I even, on my delirious hunt, pause in front of the old Kesher Israel Synagogue on Church Street––now a members-only bar––where in 1925 it was built from the ground up for the growing congregation of Jews in the borough who began to populate out of their cramped home services. I sit on the steps. The inscriptions in English and Hebrew on the arched entranceway remain. The carved Stars of David, three of them, are perched in a triangle along the crowstepped gable. There was a time when these stone-grey stars might have elicited more emotion, wonder, and reverence from me than the ones burning in the night sky behind the synagogue, the light of some of them older than the conception of a God, measured in light-years, as science explains.

But even in an age of science, where hypotheses rigorously tested largely come to explain everything, does the as yet unexplainable bring us back to God? I had had my back turned for some time now. When I was a young boy about ten-years-old, I cursed God after losing a basketball game. I looked up into the heavens and told Him I no longer believed in Him. If He couldn’t grant me the selfish wish of sinking a shot to win a close game, was He really so all-powerful? Did He really love me and want the best for me?
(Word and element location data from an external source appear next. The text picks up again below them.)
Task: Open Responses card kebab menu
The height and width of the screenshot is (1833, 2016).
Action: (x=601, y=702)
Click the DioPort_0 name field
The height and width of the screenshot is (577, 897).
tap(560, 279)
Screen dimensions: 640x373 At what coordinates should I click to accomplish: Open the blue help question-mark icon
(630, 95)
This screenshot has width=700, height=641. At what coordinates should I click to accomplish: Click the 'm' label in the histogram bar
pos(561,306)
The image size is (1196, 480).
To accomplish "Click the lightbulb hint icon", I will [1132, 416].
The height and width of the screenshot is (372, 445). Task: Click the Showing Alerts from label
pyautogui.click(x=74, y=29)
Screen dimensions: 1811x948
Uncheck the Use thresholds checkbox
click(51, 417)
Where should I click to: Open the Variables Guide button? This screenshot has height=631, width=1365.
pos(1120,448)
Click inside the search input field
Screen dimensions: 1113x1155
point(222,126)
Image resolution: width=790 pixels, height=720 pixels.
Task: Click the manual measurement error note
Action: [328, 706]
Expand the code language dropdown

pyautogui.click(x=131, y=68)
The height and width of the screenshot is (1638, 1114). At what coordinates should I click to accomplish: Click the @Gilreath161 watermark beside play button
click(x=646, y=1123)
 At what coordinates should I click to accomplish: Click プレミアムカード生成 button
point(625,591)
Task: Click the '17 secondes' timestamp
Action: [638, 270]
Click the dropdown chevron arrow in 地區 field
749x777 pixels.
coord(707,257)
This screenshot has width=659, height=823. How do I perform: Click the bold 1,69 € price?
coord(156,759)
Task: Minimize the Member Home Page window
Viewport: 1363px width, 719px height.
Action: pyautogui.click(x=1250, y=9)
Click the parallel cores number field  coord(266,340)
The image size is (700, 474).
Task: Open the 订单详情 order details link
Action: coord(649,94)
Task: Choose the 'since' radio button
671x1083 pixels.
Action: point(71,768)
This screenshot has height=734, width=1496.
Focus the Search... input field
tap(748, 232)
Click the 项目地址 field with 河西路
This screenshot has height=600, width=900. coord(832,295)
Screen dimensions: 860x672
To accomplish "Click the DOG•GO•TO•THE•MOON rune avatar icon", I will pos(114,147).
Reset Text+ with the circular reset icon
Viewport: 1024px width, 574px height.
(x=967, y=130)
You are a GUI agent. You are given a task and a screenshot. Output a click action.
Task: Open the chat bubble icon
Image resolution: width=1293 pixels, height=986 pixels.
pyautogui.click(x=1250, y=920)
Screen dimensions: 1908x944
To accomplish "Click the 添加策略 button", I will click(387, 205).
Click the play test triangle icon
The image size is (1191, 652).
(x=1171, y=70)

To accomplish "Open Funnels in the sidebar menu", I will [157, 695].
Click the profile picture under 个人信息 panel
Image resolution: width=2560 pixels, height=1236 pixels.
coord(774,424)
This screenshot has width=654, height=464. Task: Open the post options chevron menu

Was I truly made in His enigmatic image? Look at me, capitalizing Him anyway. Perhaps Téa knew something about God that I didn’t. About belief and its possibilities that I didn’t.

Then I see the cold pink of the day’s first light appearing on the horizon. The humidity has been cooked off into the atmosphere, along with my will to search. I wait on the fire escape for a week, two weeks, hoping Téa will come back. The plants in her window die. The dust collects on belongings that soon look like artifacts. I go on a trip across state lines one weekend and come back to find her room empty. The piles of clothes and books, the tapestries and sheets, the bed itself, the imprints of life––all gone, as if no one had ever lived there. What it fills me with is not hope that she still exists, but fear that I am losing my mind.

So this is how I’ve come to obsess over every corner of the borough. I look for her even now, to this day, you’ll see me, on lunch breaks and weekends, still studying possible hiding places in the alleys of West Chester for a sign, a hint of where she is. There in the arrow of a weathervane? Or there in a shard of light broken into a kaleidoscope by spidered glass? The more I look, the less of a thing resembling an answer I get. If anything, she is everywhere. That’s what I learned––or chalked it up to out of sheer exasperation. I view her now as she viewed herself, as belonging to the town, wound into the thread of history that begins with the Lenni Lenape, William Penn, and Turks Head…and unspools through time, beyond time––to a West Chester University, a Jake’s Bar, to alleys named after bygone America, after trees. Without a use for her body, the tomb of the body, she becomes something else entirely.